§ PASSAGE GIVEN
The second point is that the authors of the STNN method provided only one fully connected layer. However, in the classical approach, a block of 2 fully connected layers is created. My personal opinion is that using a block of 2 fully connected layers certainly increases the computational costs, but does not reduce the quality of the model. As an experiment, to maximize the preservation of existing developments, we can use 2 layers instead of 1.

In addition, the authors of the method have removed the SoftMax function from attention coefficient normalization step. Instead, they use a simple Query and Key matrix product exponent. In my opinion, the difference of SoftMax is only in data normalization and more complex calculations. So, in my implementation, I will use the previously implemented approach with SoftMax.

Next, we move on to the implementation of feed-forward algorithms. I noticed here that the authors of the method implemented masking of subsequent elements only in the Decoder. We remember that the target variable may be included in the set of Encoder's initial data. I thought there was some illogicality. But everything becomes clear after a close study of the author's visualization of the method.

Encoder's inputs are located at some distance from the analyzed state. I cannot judge the reasons why the authors of the method chose this implementation. But my personal opinion is that using the full information available at the time of data analysis will give us more information and potentially improve the quality of our forecasts. So in my implementation, I shift the Encoder's inputs to the current moment and add a mask of the initial data, which will allow us to analyze dependencies only with previous data.

To implement data masking, we need to make changes to the OpenCL program. Here we will make only minor changes to the MH2AttentionOut kernel. We will not use an additional masking buffer. We will do it in a simpler way. Let's add just 1 constant that will determine whether we need to use a mask. Masking will be organized directly in the kernel algorithm.

__kernel void MH2AttentionOut(__global float *q,
                              __global float *kv,
                              __global float *score,
                              __global float *out,
                              int dimension,
                              int heads_kv,
                              int mask ///< 1 - calc only previous units, 0 - calc all
                             )
  {
//--- init
   const int q_id = get_global_id(0);
   const int k = get_global_id(1);
   const int h = get_global_id(2);
   const int qunits = get_global_size(0);
   const int kunits = get_global_size(1);
   const int heads = get_global_size(2);
   const int h_kv = h % heads_kv;
   const int shift_q = dimension * (q_id * heads + h);
   const int shift_k = dimension * (2 *  heads_kv * k + h_kv);
   const int shift_v = dimension * (2 *  heads_kv * k + heads_kv + h_kv);
   const int shift_s = kunits * (q_id *  heads + h) + k;
   const uint ls = min((uint)get_local_size(1), (uint)LOCAL_ARRAY_SIZE);
   float koef = sqrt((float)dimension);
   if(koef < 1)
      koef = 1;
   __local float temp[LOCAL_ARRAY_SIZE];

In the kernel body, we will make only minor adjustments when calculating the sum of exponents.

//--- sum of exp
   uint count = 0;
   if(k < ls)
     {
      temp[k] = 0;
      do
        {
         if(mask == 0 || q_id <= (count * ls + k))
            if((count * ls) < (kunits - k))
              {
               float sum = 0;
               int sh_k = 2 * dimension * heads_kv * count * ls;
               for(int d = 0; d < dimension; d++)

§ CHALLENGE 1
In the kernel text, what did the method's authors use in place of the SoftMax function?
§ CHALLENGE 2
Update the kernel text from "In the kernel body, we" to "(kunits - k))", putting "small changes" in place of "minor adjustments".
§ CHALLENGE 3
Carry on with the kernel text from the point where it stops.
The listing that comes next has nothing to do with the kernel text.

§ MATERIAL PROVIDED
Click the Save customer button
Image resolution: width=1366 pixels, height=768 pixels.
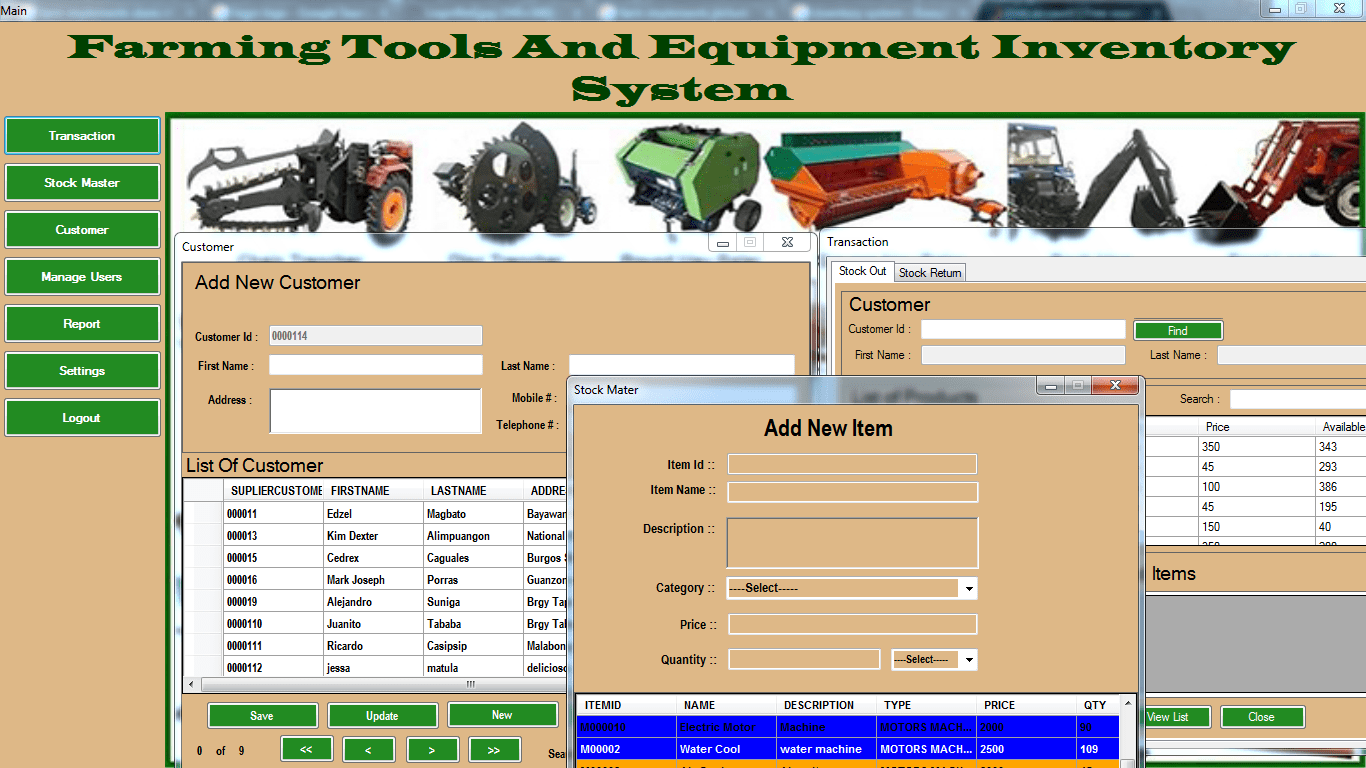263,715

§ TASK RESULT 1
They used a simple exponent of the Query and Key matrix product.

§ TASK RESULT 2
In the kernel body, we will make only small changes when calculating the sum of exponents.

//--- sum of exp
   uint count = 0;
   if(k < ls)
     {
      temp[k] = 0;
      do
        {
         if(mask == 0 || q_id <= (count * ls + k))
            if((count * ls) < (kunits - k))

§ TASK RESULT 3
                  sum = q[shift_q + d] * kv[shift_k + d + sh_k];
               sum = exp(sum / koef);
               if(isnan(sum))
                  sum = 0;
               temp[k] = temp[k] + sum;
              }
         count++;
        }
      while((count * ls + k) < kunits);
     }
   barrier(CLK_LOCAL_MEM_FENCE);
   count = min(ls, (uint)kunits);

Here we will add conditions and will calculate exponents only for the preceding elements. Please note that when creating inputs for the model, we form them from time series of historical price data and indicators. In time series, the current bar has index "0". Therefore, to mask elements in the historical chronology, we reset the dependence coefficients of all elements whose index is less than the analyzed Query. We see this when calculating the sum of the exponents and the dependence coefficients (underlined in the code).

//---
   do
     {
      count = (count + 1) / 2;
      if(k < ls)
         temp[k] += (k < count && (k + count) < kunits ? temp[k + count] : 0);
      if(k + count < ls)
         temp[k + count] = 0;
      barrier(CLK_LOCAL_MEM_FENCE);
     }
   while(count > 1);
//--- score
   float sum = temp[0];
   float sc = 0;
   if(mask == 0 || q_id >= (count * ls + k))
      if(sum != 0)
        {
         for(int d = 0; d < dimension; d++)
            sc = q[shift_q + d] * kv[shift_k + d];
         sc = exp(sc / koef) / sum;
         if(isnan(sc))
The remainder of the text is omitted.